** Source material follows **

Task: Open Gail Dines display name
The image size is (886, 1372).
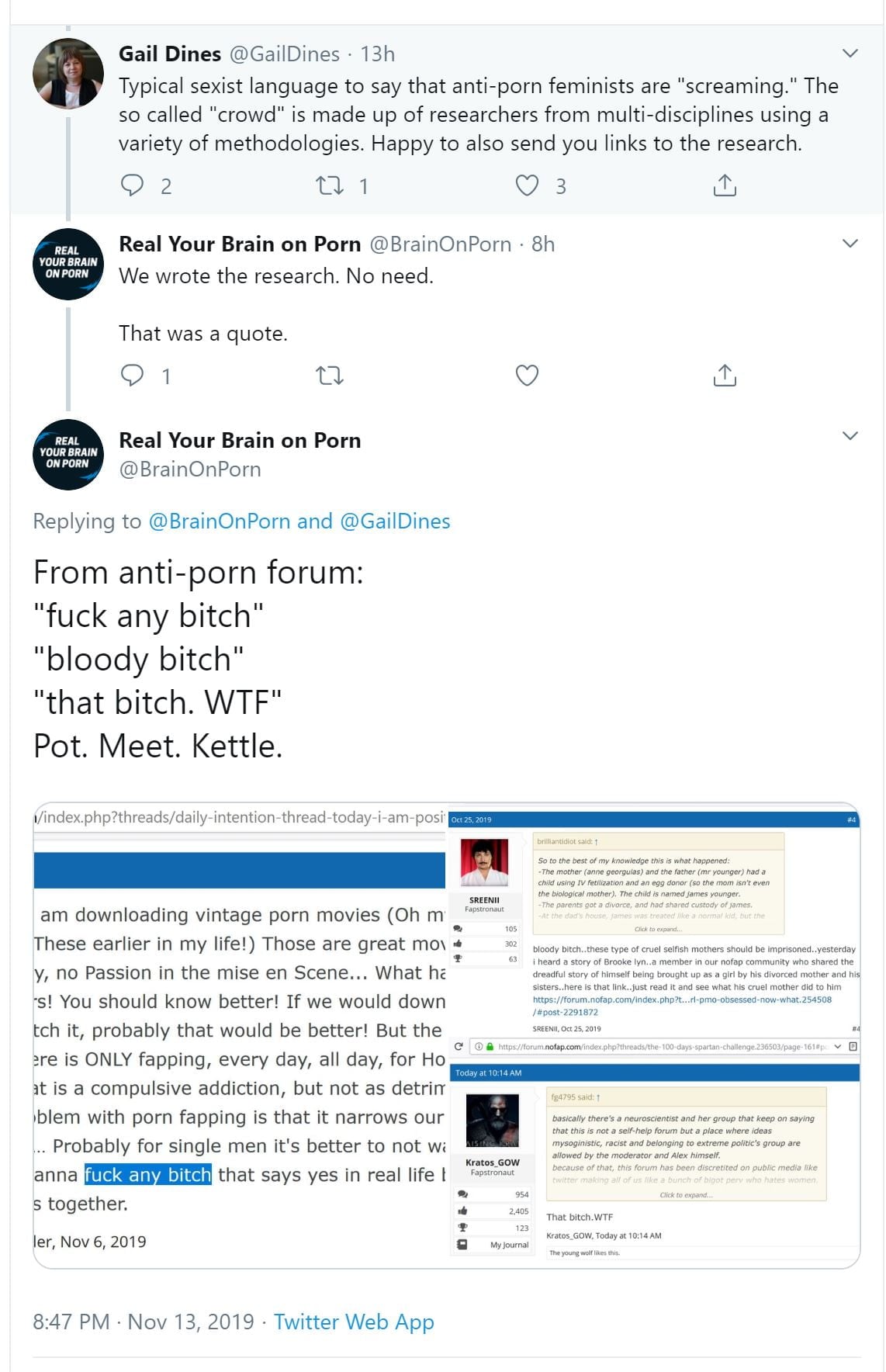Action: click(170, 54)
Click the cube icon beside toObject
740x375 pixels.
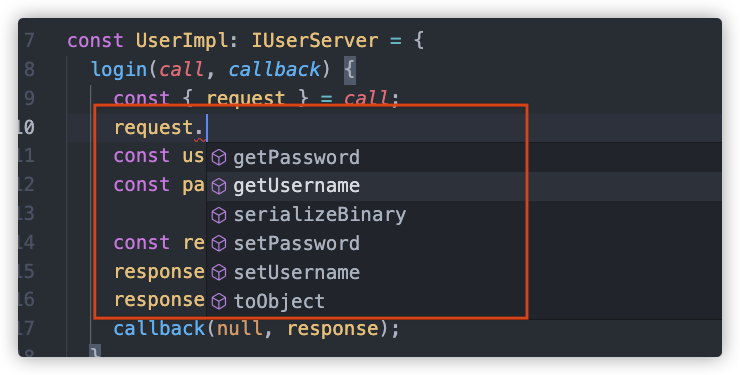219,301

** End of Source material **

Without including any pictures, return every line of the records exactly.

Task: Open Gail Dines display name
The image size is (886, 1372).
Action: click(170, 54)
Click the cube icon beside toObject
740x375 pixels.
219,301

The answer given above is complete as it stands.